The parallels between the child labor issue and the health care issue are remarkable. In both cases, the legislation in question was the product of a decades-long struggle. Universal health care has famously been a goal of American liberals since Theodore Roosevelt proposed it in 1912. The movement to abolish child labor, for its part, stretches back to the first years after the Civil War: When the Knights of Labor was founded in 1869, its constitution included a provision calling for abolition of child labor, and a similar position was adopted by the American Federation of Labor when it was created in 1886. The National Child Labor Committee was organized in 1904, and the first federal law was introduced in 1906. For his part, Roosevelt supported a national study of the problem.
Only the federal government could address the issue, since no state would act on its own. Even states that did not want child labor could not afford to get rid of it if their competitors still had it. Health care presents a similar problem: Any state that provides good medical care risks attracting sick people from other states. In both cases, unless Congress took action, the problem was going to stay unsolved. And so in 1916, Congress, using its power to regulate interstate commerce, banned the interstate shipment of the products of child labor. When it defended the law in Court, the government explained that this was an interstate problem: “The shipment of child-made goods outside of one State directly induces similar employment of children in competing states.”

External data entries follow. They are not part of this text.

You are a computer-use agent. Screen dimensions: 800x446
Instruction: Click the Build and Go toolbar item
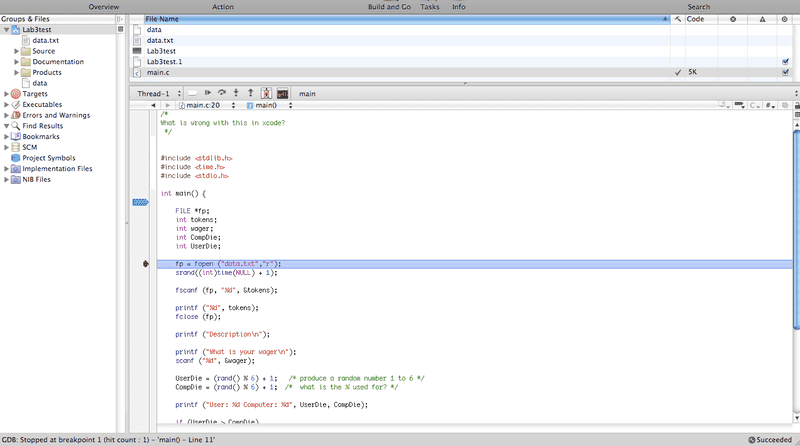coord(391,7)
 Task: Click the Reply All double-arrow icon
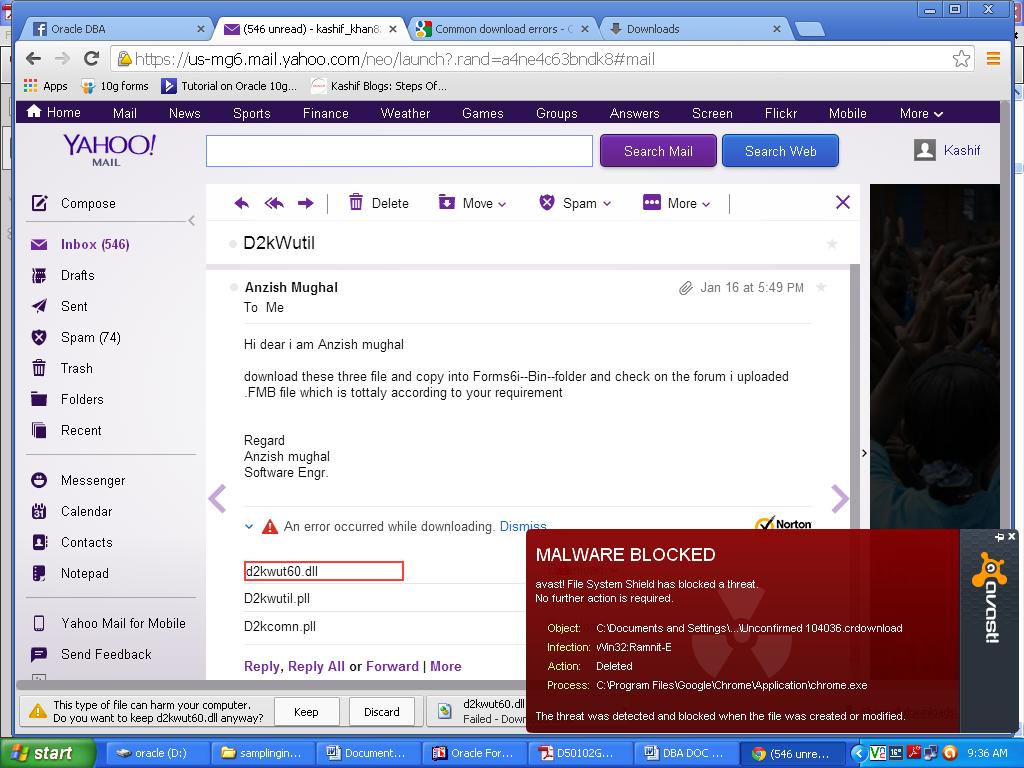(x=273, y=203)
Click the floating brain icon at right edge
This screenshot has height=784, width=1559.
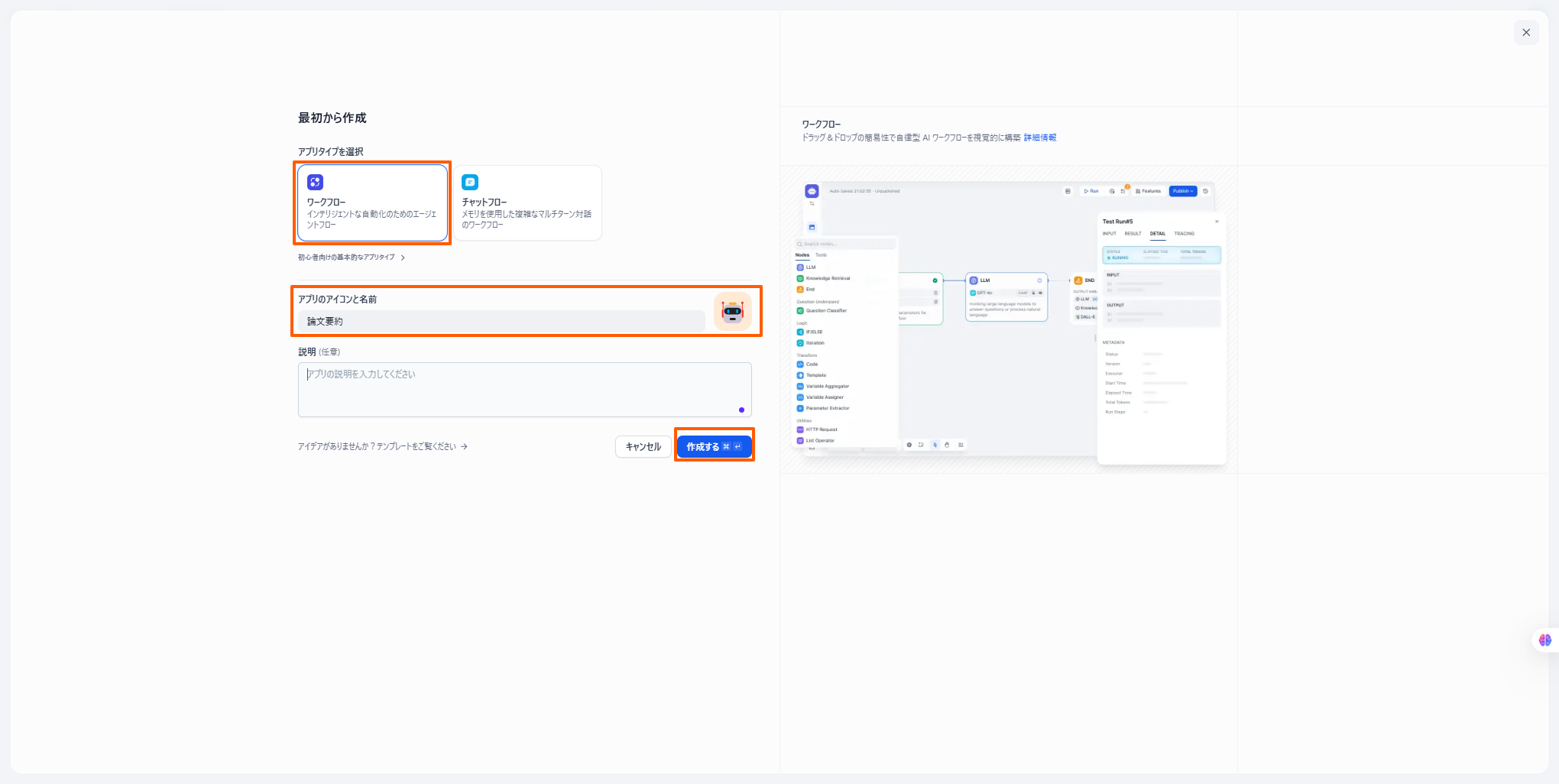[x=1544, y=640]
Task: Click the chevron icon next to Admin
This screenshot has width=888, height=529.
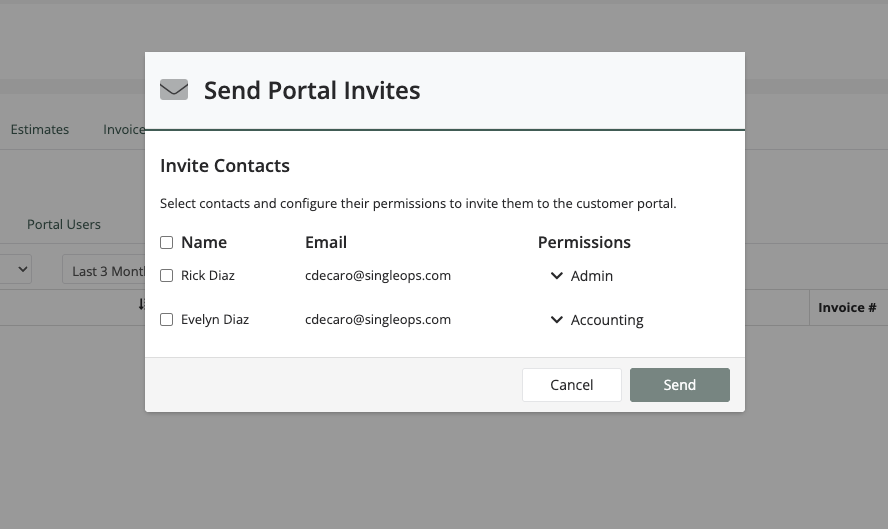Action: (557, 276)
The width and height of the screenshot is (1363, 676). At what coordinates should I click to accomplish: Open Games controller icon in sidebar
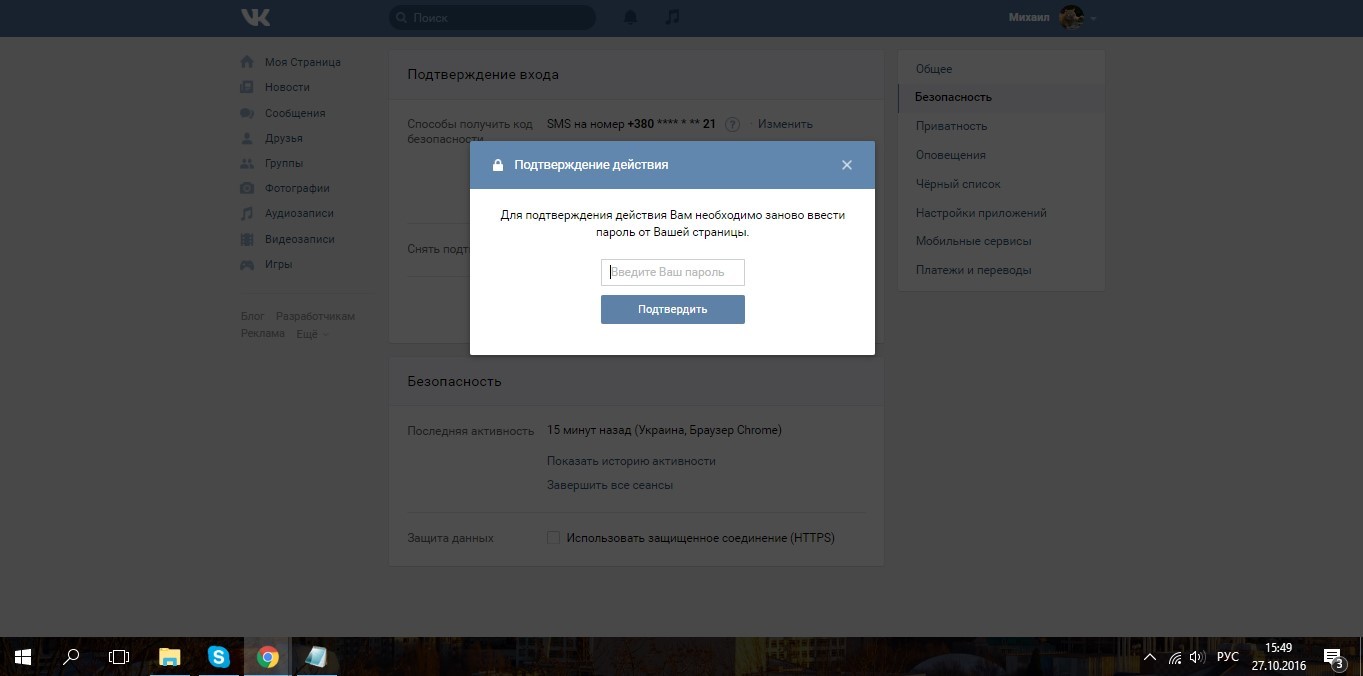[x=247, y=265]
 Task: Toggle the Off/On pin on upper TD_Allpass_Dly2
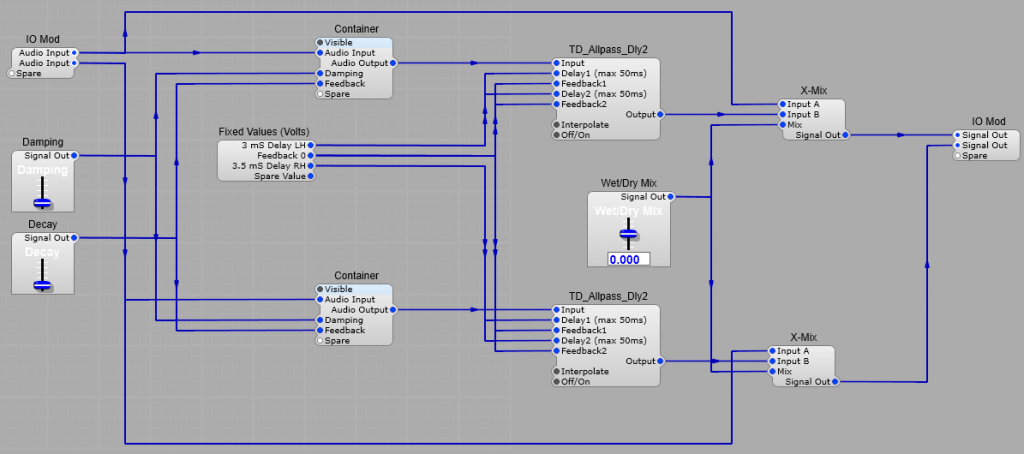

Both then and now, challengers to the statutes had to propose that the Supreme Court invent new constitutional rules in order to strike them down. At the time it considered the issue in 1918, there was nothing in the Supreme Court’s case law that suggested any limit on Congress’s authority over what crossed state lines. On the contrary, the Court had upheld bans on interstate transportation of lottery tickets, contaminated food and drugs, prostitutes, and alcoholic beverages.
That’s why the Supreme Court’s invalidation of the law in 1918 astounded even those who had most strenuously opposed enactment. Hammer v. Dagenhart declared—in tones reminiscent of the Broccoli Objection to Obamacare—that if it upheld the law “all freedom of commerce will be at an end, and the power of the States over local matters may be eliminated, and, thus, our system of government be practically destroyed.” Justice Oliver Wendell Holmes, dissenting, wondered how it could make sense for congressional regulation to be “permissible as against strong drink but not as against the product of ruined lives.” The Court responded that unlike all the contraband that it had permitted Congress to block, the products of child labor “are of themselves harmless.” This meant a completely novel constitutional doctrine: The Court took unto itself the power to decide which harms Congress was permitted to consider when it regulated commerce.